● Given information
Segment Open

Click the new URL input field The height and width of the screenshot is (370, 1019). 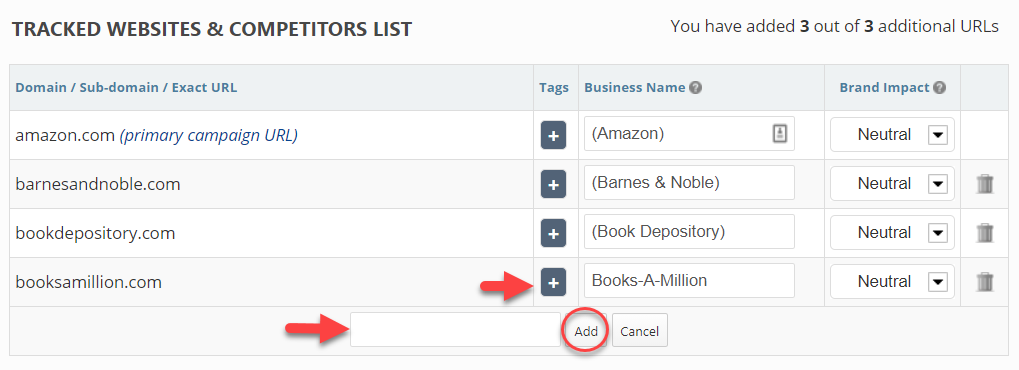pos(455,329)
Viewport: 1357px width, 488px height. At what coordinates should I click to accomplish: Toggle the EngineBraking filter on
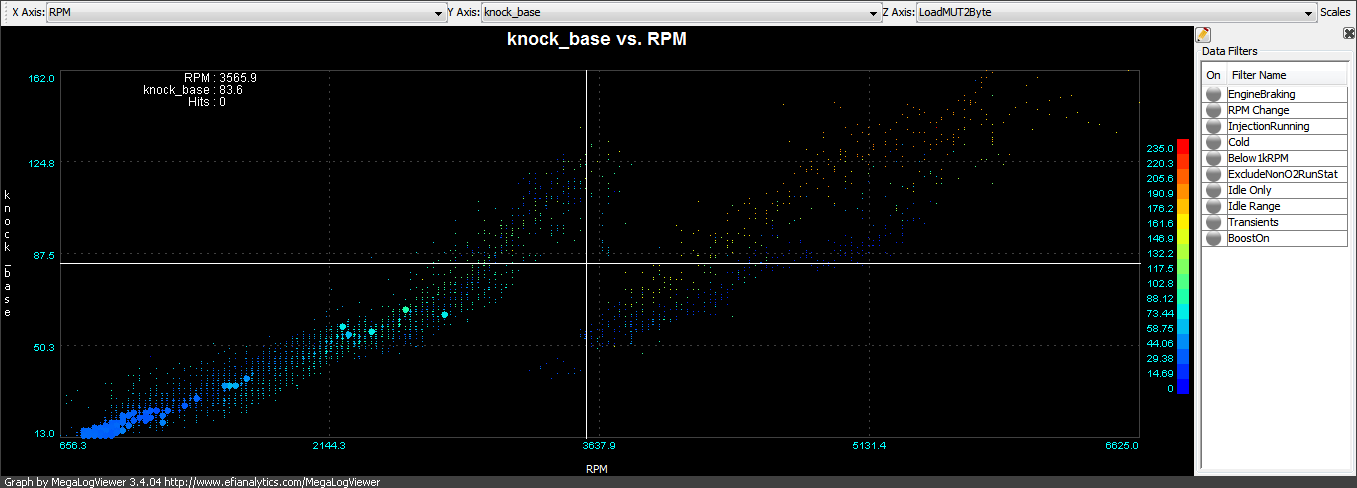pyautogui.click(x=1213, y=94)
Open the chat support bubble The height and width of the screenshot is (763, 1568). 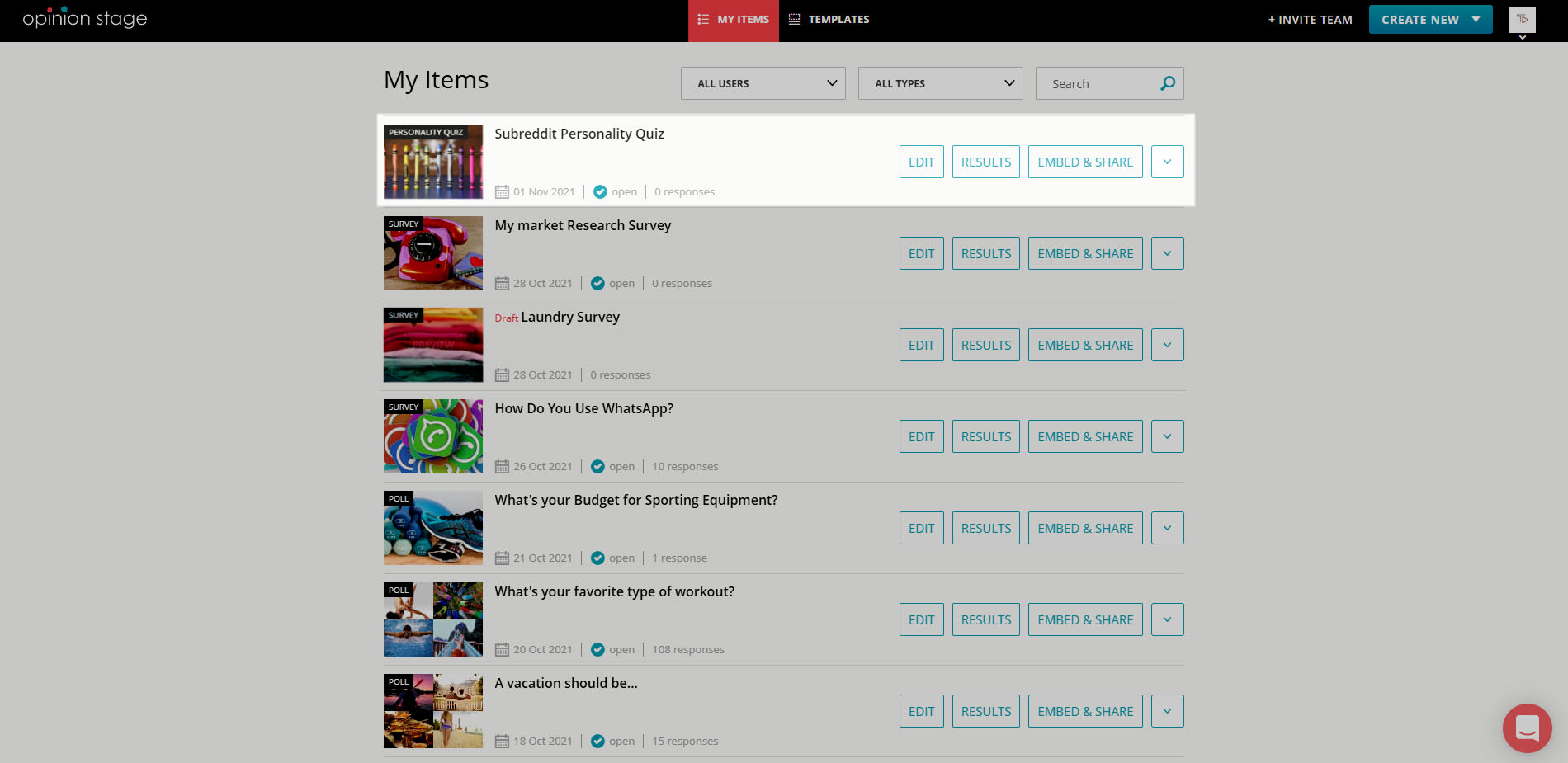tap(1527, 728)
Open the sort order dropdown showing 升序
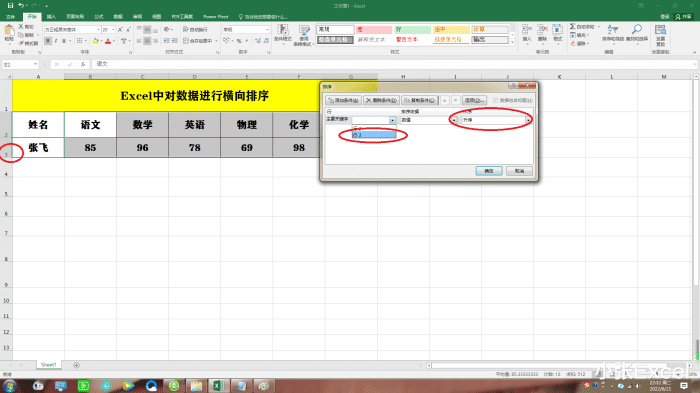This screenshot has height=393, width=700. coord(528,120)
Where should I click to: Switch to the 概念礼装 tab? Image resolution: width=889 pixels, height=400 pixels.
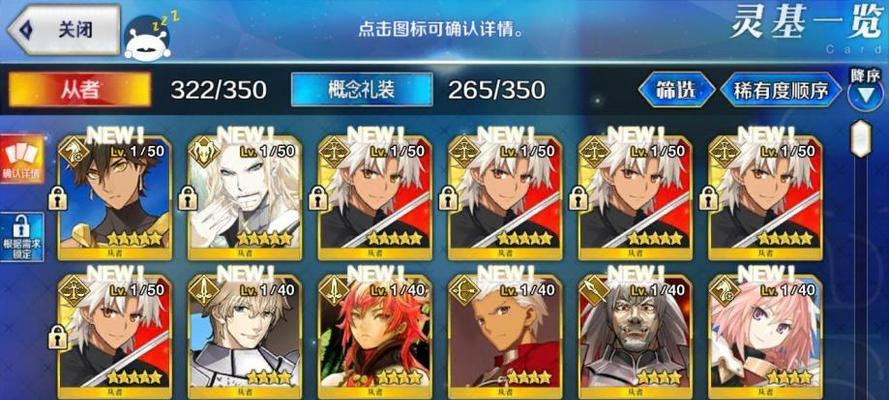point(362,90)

Segment Closed
Segment Open

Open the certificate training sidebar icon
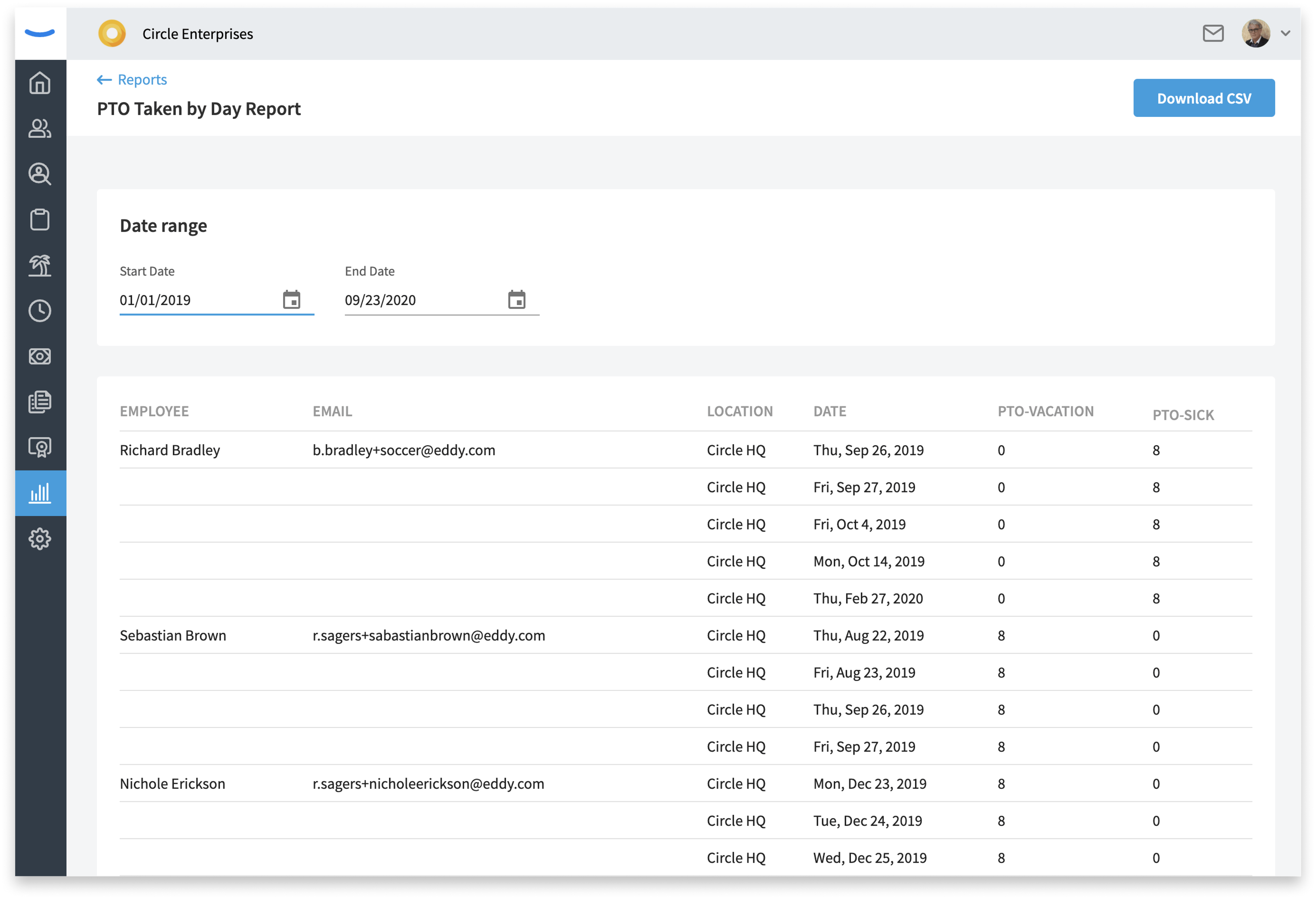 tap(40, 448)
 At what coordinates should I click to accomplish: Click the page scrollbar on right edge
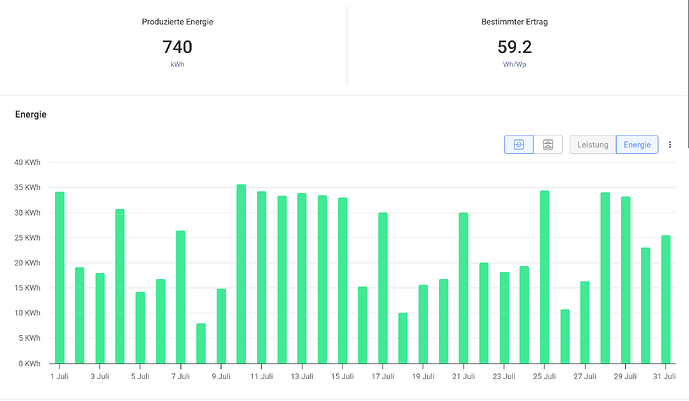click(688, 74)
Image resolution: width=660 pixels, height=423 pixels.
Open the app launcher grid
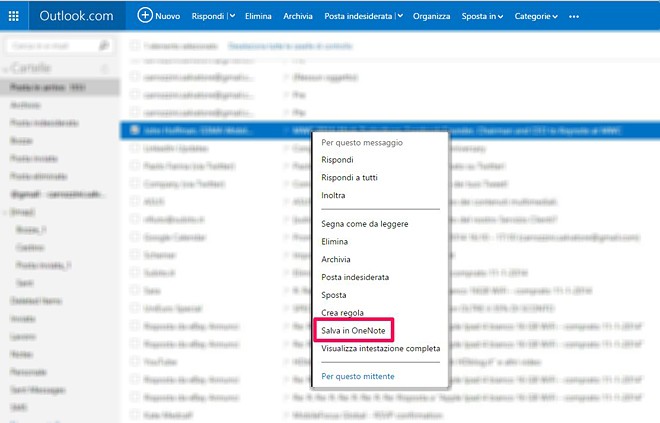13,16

Segment Closed
Segment Open

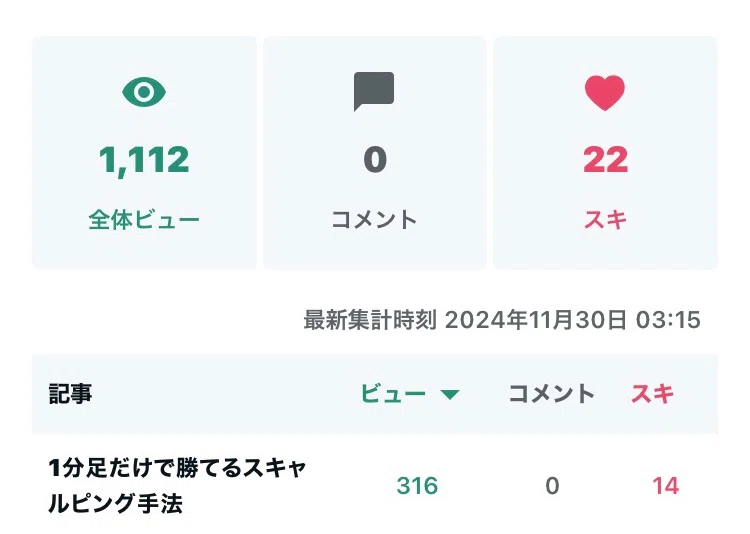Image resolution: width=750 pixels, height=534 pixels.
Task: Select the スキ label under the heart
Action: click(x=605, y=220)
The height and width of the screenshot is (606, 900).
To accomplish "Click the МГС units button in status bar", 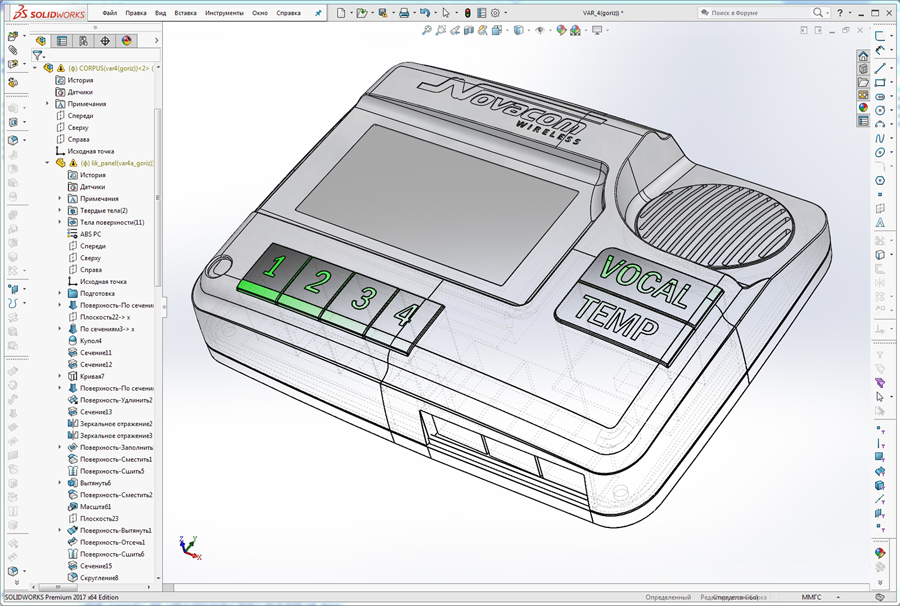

Segment Closed

● Directions for this task
Start with the line with "The height and width of the screenshot is (606, 900)." in the listing above and stop after the line with "the МГС units". Write out exactly the lines in that stretch and no others, without pictures.

● Reply to the exercise
The height and width of the screenshot is (606, 900).
To accomplish "Click the МГС units button in status bar", 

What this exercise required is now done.